Mapping of chromosomal regions influencing immunological responses to gastrointestinal nematode infections in mice.

This paper reports the results of a genome-wide search for quantitative trait loci (QTL) influencing immunological responses to infection with the gastro-intestinal nematode parasite Heligmosomoides polygyrus in an F2 population created by crossing the resistant SWR and the susceptible CBA inbred mouse strains. Following infections, intestinal granuloma score at post mortem, mucosal mast cell protease 1, and IgE and IgG1 titres were recorded. The susceptible CBA mice had significantly higher IgG1, but significantly lower IgE, mucosal mast cell protease 1 and granuloma scores than SWR mice. Significant QTL were mapped to chromosomes 4, 11, 13 and 17 for granuloma score; chromosomes 12 and 17 for IgE; chromosome 10, 17 and 18 for IgG1 and chromosomes 1, 9, 10, 11, 17 and 18 for mucosal mast cell protease 1. Chromosomes 10, 11, 17 and 18 had QTL affecting more than one trait, and these are most likely to represent single QTL with multiple effects rather than multiple QTL. Some of these QTL map to regions known to harbour genes responsible for the induction of immunological responses to intestinal worms.

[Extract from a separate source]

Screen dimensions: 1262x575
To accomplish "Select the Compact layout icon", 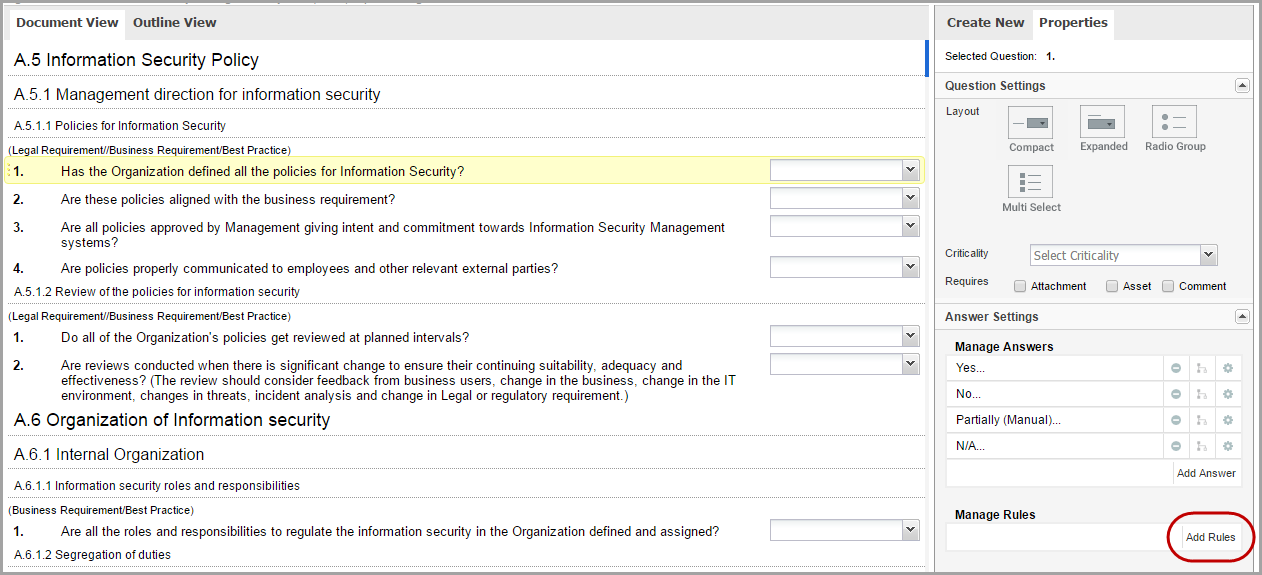I will point(1030,123).
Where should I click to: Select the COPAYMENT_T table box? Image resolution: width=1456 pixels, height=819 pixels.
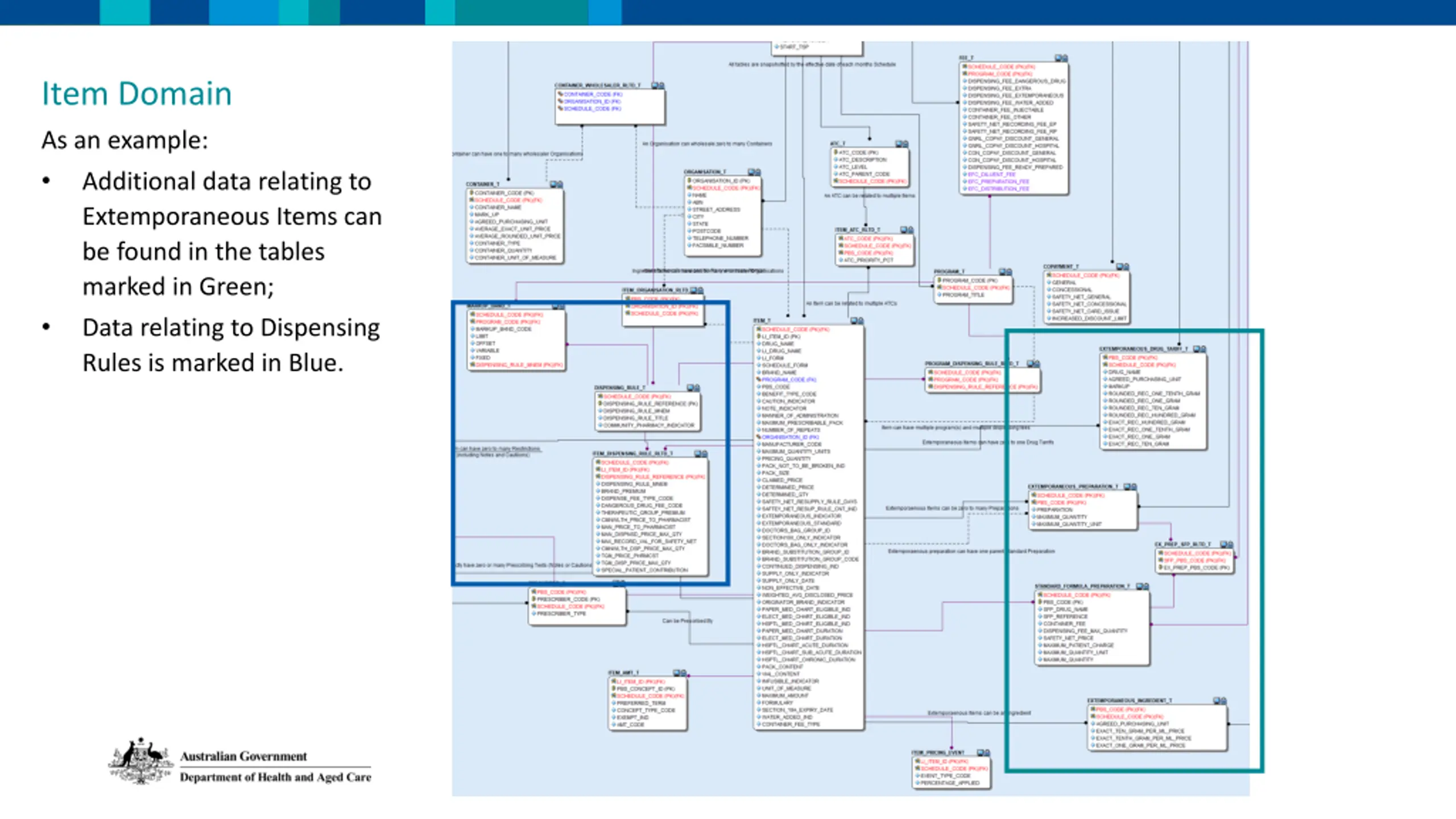[x=1087, y=297]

Chromosomal regions controlling resistance to gastro-intestinal nematode infections in mice.

Quantitative trait loci (QTL) associated with resistance to an intestinal worm in a well-defined murine model are described. These have been identified in an F(2) population derived from resistant (SWR) and susceptible (CBA) parental mouse strains infected with the gastro-intestinal nematode parasite Heligmosomoides polygyrus. Seven QTL located on six chromosomes are described, associated with components of the complex host response and the differential regulation of parasite survival and reproduction. The combined additive effects of the five significant QTL associated with worm survival (total worm count at necropsy) account for about 60% of the difference in worm count between the parental lines. The dominance effect for these five QTL are all in the direction of resistance, supporting the heterosis for resistance established from the mean worm count for the F(2) line relative to the parental lines. It is now possible to identify the comparative chromosomal regions of these QTL in livestock and humans and to consider the possibility of future improved control strategies. These may include breeding of resistant or tolerant livestock, development of vaccines, or identification of new anthelmintic drugs.